When I woke up in the morning we were flying over the delta of the Río Paraná, as it opens out into the huge Río de la Plata. It was a beautiful sunny morning as we touched down at Ezeiza airport. I got the first of what would be many Argentinian passport stamps and headed out into a new country.
I’d made a major tactical error by not checking in advance how many pesos there were to the dollar. My guidebook was published before the collapse of the economy in 2001, and as far as it was concerned the peso was still tied to the dollar. None of the currency places seemed to have a written rate up anywhere, so I just guessed a likely exchange rate based on the prices of food in the cafes, got out a reasonable quantity of pesos and grabbed a taxi for the city. The confusion continued when the taxi seemed absurdly expensive – about two days worth of travel budget for a trip into the city. And why was the price in US dollars anyway? I twigged eventually that they used the dollar symbol for pesos, and the price was only half a day’s travel budget.
I stayed at the fabulous Sandanzas hostel in San Telmo, south of the city centre, where a coffee had always just brewed and the staff were always keen to help a traveller find interesting things to do. After a quick breakfast there I set off into the centre of the city, enjoying the feeling of being in a big city in a distant country.
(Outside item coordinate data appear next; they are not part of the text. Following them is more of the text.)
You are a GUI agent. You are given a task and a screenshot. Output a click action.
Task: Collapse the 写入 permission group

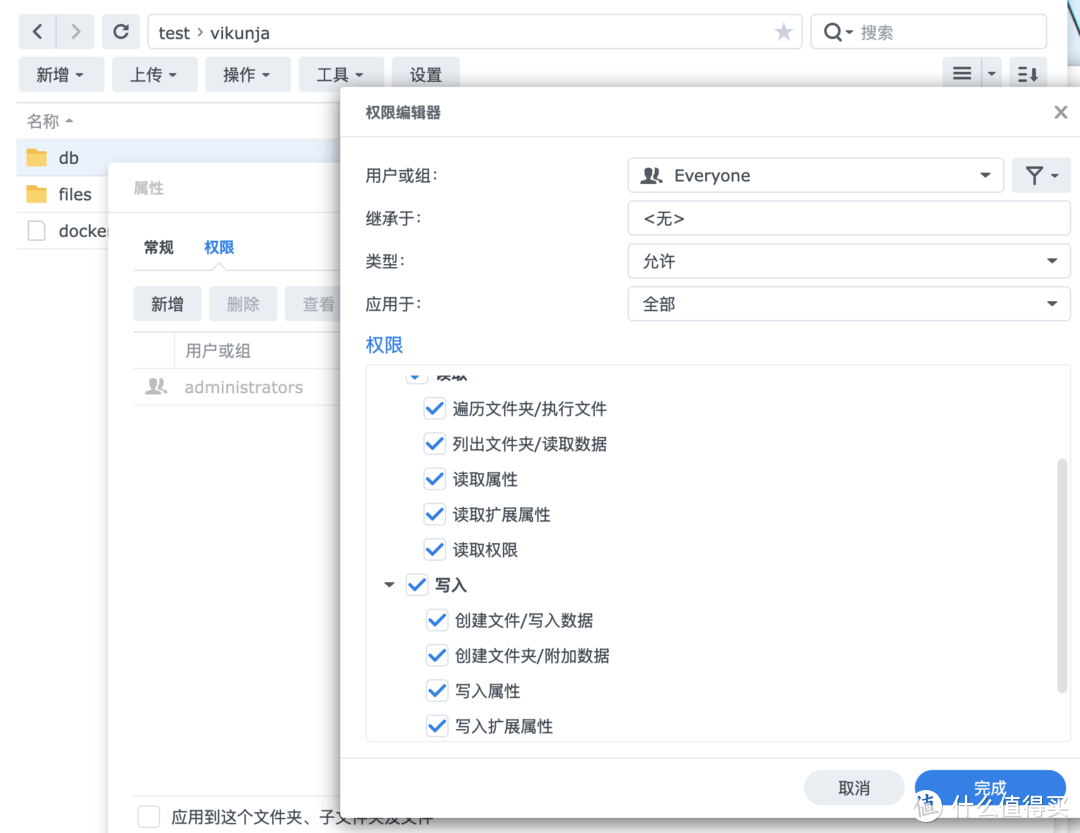click(x=389, y=585)
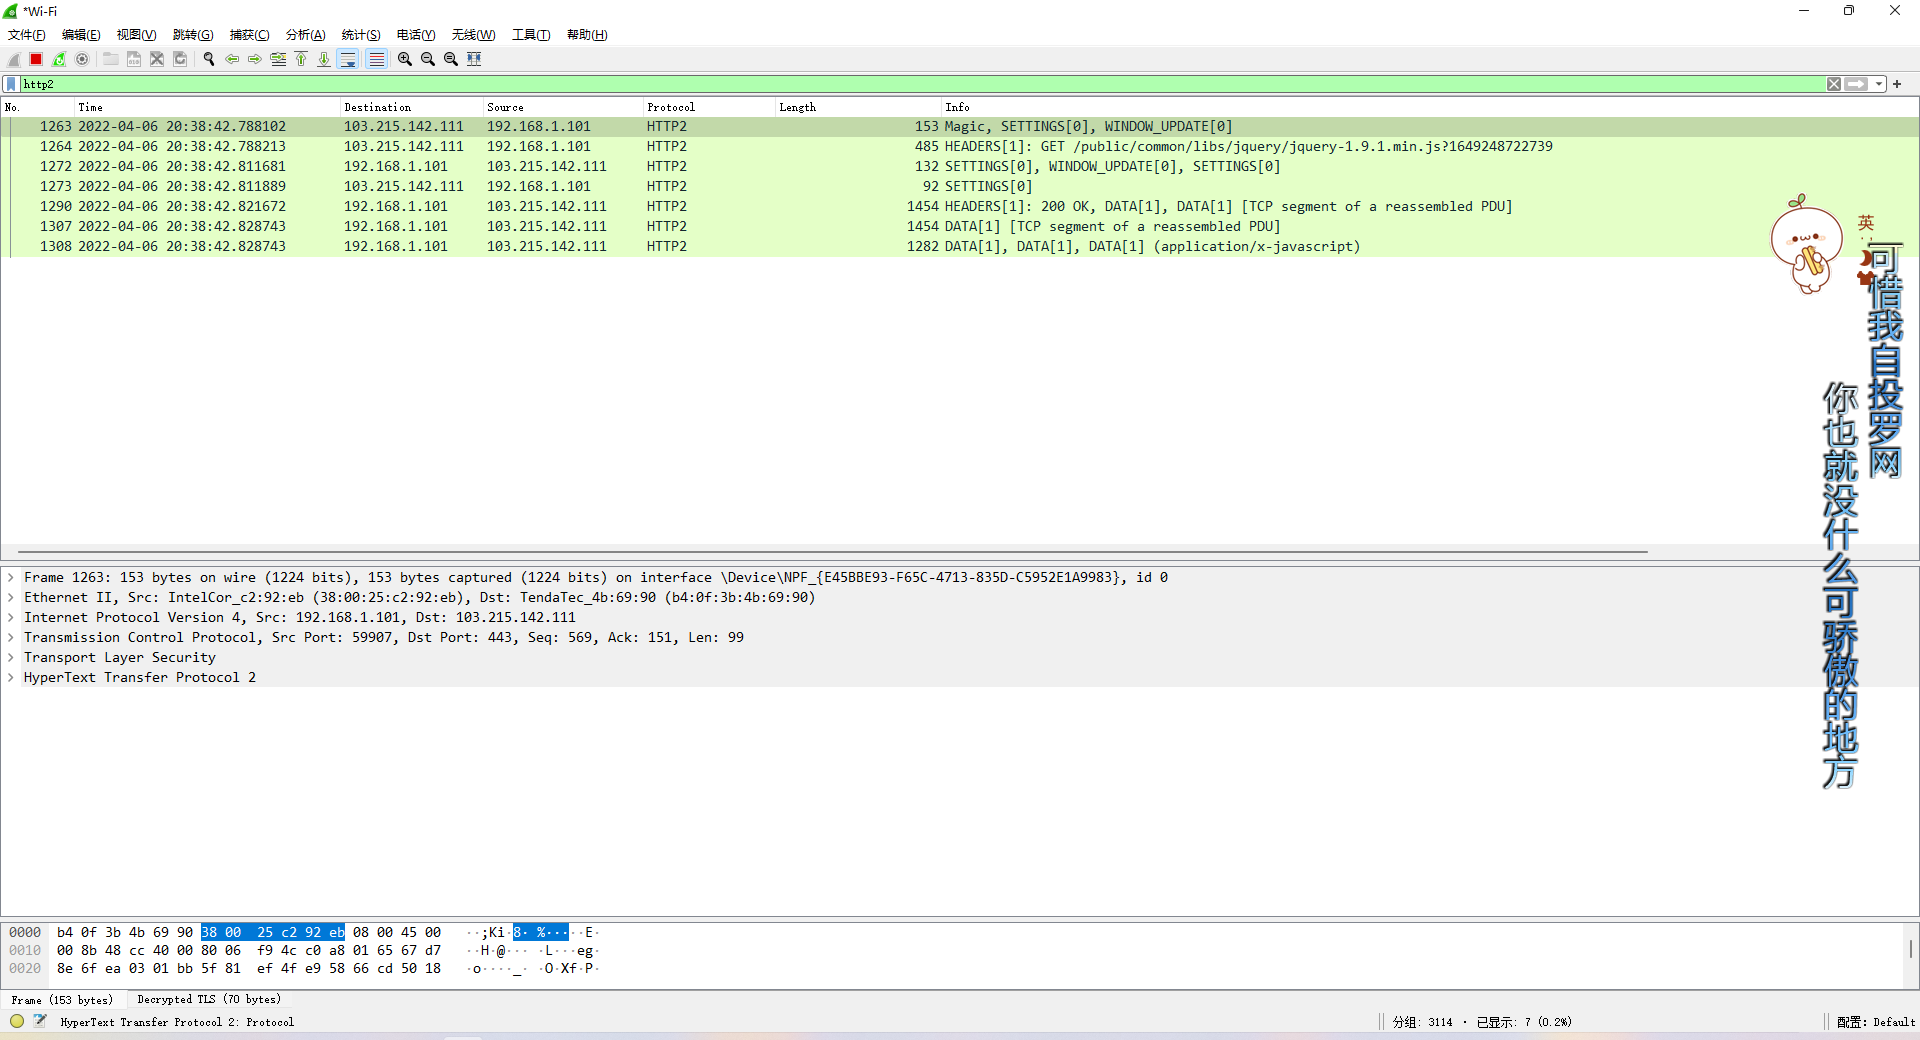Switch to the Decrypted TLS tab
This screenshot has width=1920, height=1040.
(x=207, y=999)
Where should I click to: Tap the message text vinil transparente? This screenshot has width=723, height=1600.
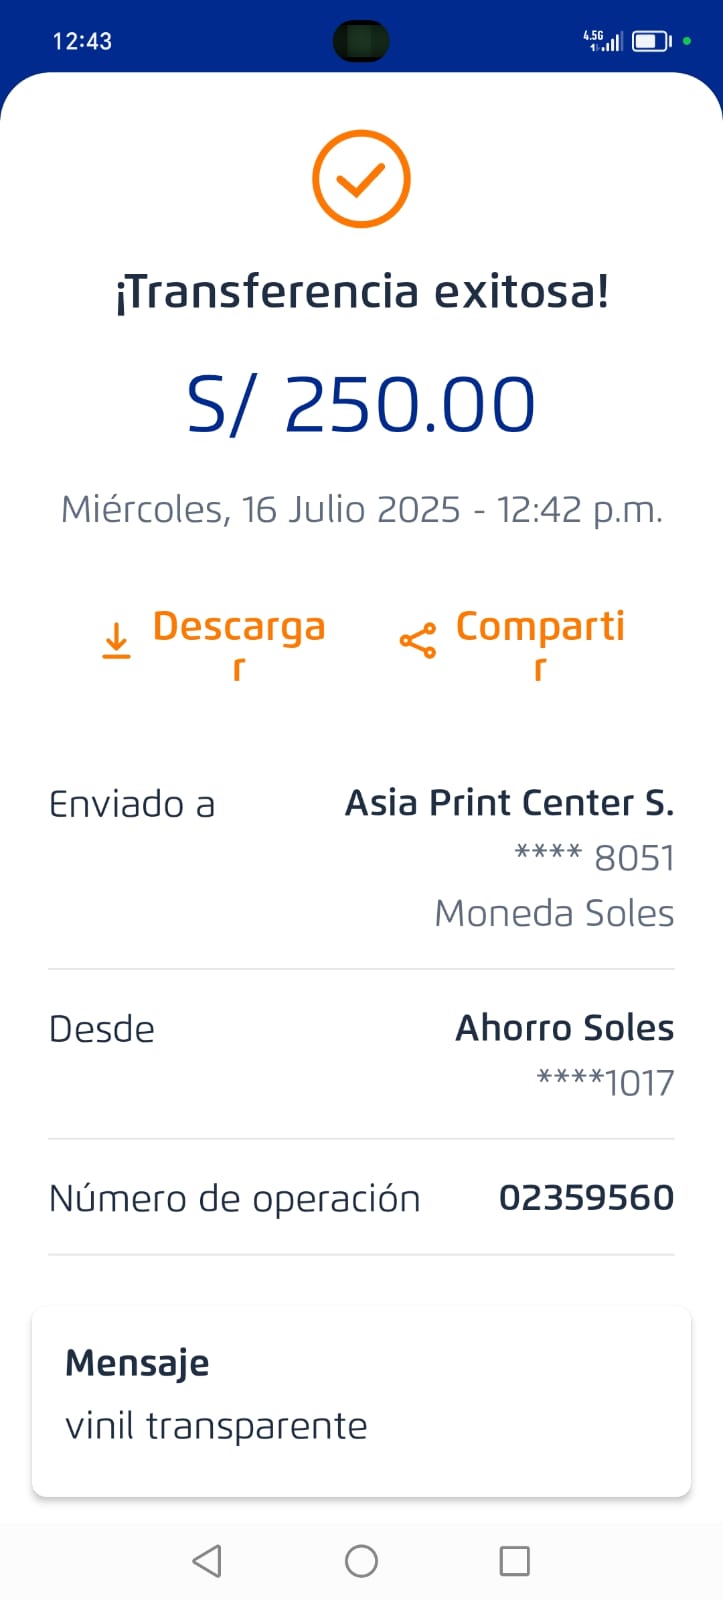[x=216, y=1426]
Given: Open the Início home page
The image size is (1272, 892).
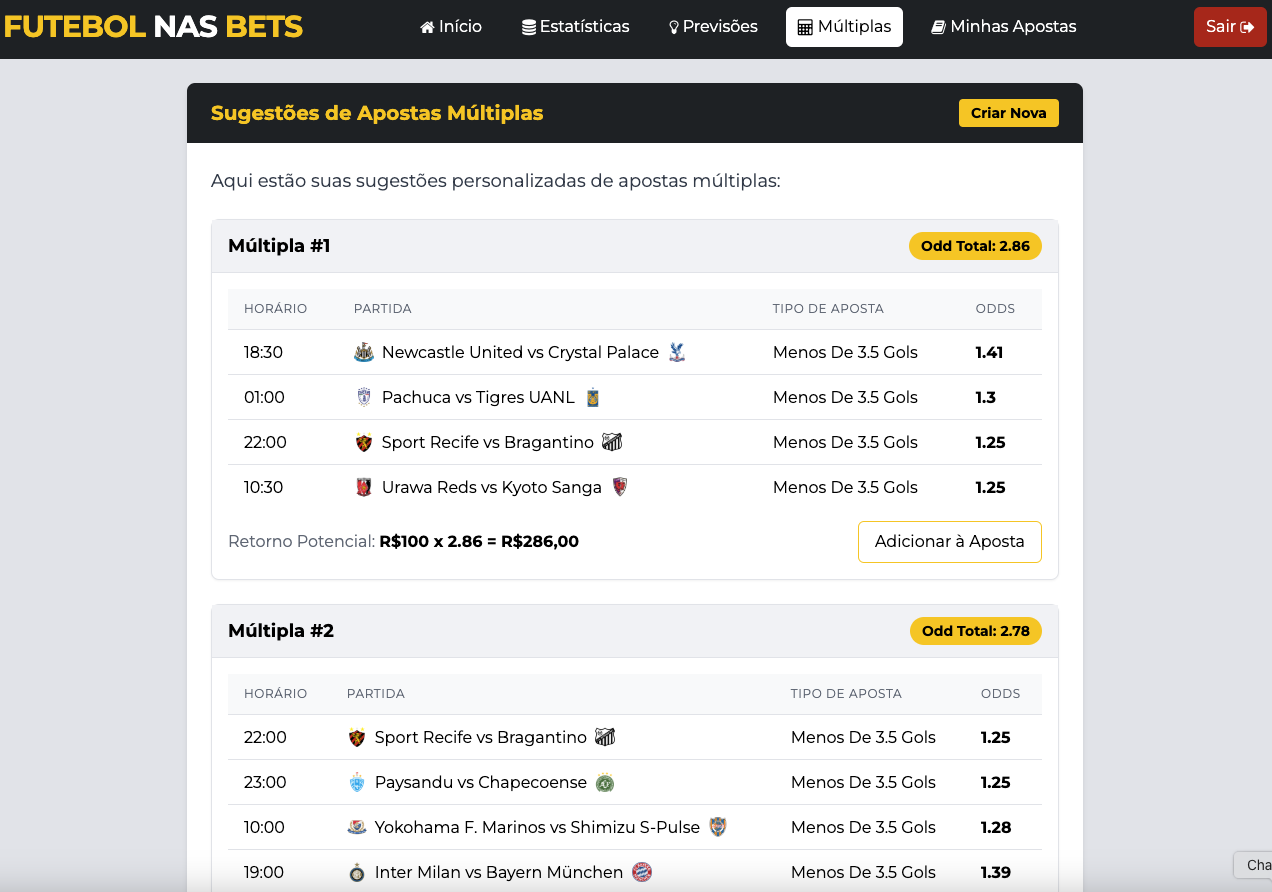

In a spaced-out jetlag haze, I walked up Paseo Colón, enjoying the hot sunshine.
I got pleasantly lost, wandering randomly down side streets and getting a feel for the place. After a while I emerged on Calle Flórida, the main shopping street, and wandered along there to the Plaza de Mayo. There was a noisy left-wing demonstration going on there, with drums, music, firecrackers and shouting, but I couldn’t work out what exactly was being demonstrated about.
As afternoon turned to evening I walked back down to San Telmo, and spent the evening struggling to stay awake and talk intelligibly to other travellers. By 10pm I couldn’t go any further and crashed out, not to return to consciousness for almost twelve hours.
My first stay in Buenos Aires was to be a brief one, because I’d bought a bus ticket to Asunción, the capital of Paraguay, leaving on my second evening in South America. I spend my second day in Buenos Aires feeling slighly more coherent, and hung around with Sharon from Essex who I’d met in the hostel. She’d done much the same route as I was going to do but the other way around, and was now at the end of her trip. She needed to reconfirm her ticket home so we walked up to the offices of Iberia, on Avenida 9 Julio. I liked the fact that every town in Argentina has an Avenida 9 Julio because it’s my birthday.
Tickets sorted, we got a licuado at a cafe and sat in the sunshine. Licuados are fruity sweet milkshakes and I hadn’t had one since I was in Central America so I really enjoyed it. Our business in this part of town done with, we walked back to San Telmo and on south into La Boca. We passed the Boca Juniors stadium and I silently cursed Maradona and his infamous ‘hand of god’ as we walked by.
We explored La Boca for a while, and stopped for refreshments in a lot of cafes. One was by what we’d assumed was a disused railway line and we were surprised when a freight train suddenly rumbled by.
At 6pm I headed to Retiro bus station to catch the bus to Paraguay. A huge, luxurious bus pulled in to the stand not long after I got there, and a beautiful attendent emerged. Through the darkened windows I could see large, comfortable seats and what looked like a coffee machine. My ticket had only cost £12 so it looked like my luck was in. But no – the beautiful attendant looked at my ticket with haughty disdain and told me it was for a different bus. The giant bus pulled out and revealed a much smaller, tattier bus. Slightly disappointed, I began to doze off as we headed into the Buenos Aires rush hour on our way to Paraguay.